• [Task objective]:
From the records that follow, copy every line that contains the word "computer".

Extracted records
- - -
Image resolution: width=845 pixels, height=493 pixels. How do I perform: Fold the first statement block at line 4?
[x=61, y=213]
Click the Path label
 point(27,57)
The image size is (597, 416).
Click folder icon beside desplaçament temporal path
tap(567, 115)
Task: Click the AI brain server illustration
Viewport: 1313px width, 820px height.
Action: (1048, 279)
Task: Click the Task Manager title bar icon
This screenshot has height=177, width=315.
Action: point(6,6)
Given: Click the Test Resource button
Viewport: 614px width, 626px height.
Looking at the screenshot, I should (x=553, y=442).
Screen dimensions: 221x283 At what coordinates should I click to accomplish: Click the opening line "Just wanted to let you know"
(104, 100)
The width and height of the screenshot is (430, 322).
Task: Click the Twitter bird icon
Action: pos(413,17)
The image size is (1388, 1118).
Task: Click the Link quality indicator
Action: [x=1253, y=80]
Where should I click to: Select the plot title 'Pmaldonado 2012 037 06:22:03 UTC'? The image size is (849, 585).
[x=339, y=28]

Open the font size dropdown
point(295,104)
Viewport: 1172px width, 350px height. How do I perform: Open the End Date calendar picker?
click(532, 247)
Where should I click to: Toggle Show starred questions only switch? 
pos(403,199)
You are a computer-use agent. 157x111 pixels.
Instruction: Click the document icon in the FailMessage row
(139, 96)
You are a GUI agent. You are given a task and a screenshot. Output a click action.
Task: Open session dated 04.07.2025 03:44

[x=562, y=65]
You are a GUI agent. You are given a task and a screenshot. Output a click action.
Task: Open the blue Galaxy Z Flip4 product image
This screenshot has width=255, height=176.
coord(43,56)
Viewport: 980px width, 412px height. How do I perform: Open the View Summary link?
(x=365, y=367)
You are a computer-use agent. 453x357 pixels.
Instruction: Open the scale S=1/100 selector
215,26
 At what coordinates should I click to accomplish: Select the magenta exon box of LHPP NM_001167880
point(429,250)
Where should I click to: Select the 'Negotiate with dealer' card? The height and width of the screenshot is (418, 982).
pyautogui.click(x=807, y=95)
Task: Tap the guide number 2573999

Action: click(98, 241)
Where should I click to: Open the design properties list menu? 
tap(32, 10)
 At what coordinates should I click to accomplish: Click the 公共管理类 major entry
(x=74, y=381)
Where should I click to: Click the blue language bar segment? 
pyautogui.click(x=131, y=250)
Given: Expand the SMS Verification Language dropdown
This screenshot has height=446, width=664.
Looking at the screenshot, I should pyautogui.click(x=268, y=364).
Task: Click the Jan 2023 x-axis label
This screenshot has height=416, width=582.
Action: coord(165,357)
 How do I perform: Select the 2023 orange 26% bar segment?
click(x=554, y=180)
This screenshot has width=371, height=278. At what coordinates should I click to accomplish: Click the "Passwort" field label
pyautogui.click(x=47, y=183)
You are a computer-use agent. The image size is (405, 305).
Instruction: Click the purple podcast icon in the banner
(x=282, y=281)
- - -
• [Expected answer]:
You are a computer-use agent. 157x111 pixels.
You are a computer-use agent. 453x357 pixels.
You are a computer-use agent. The image size is (405, 305).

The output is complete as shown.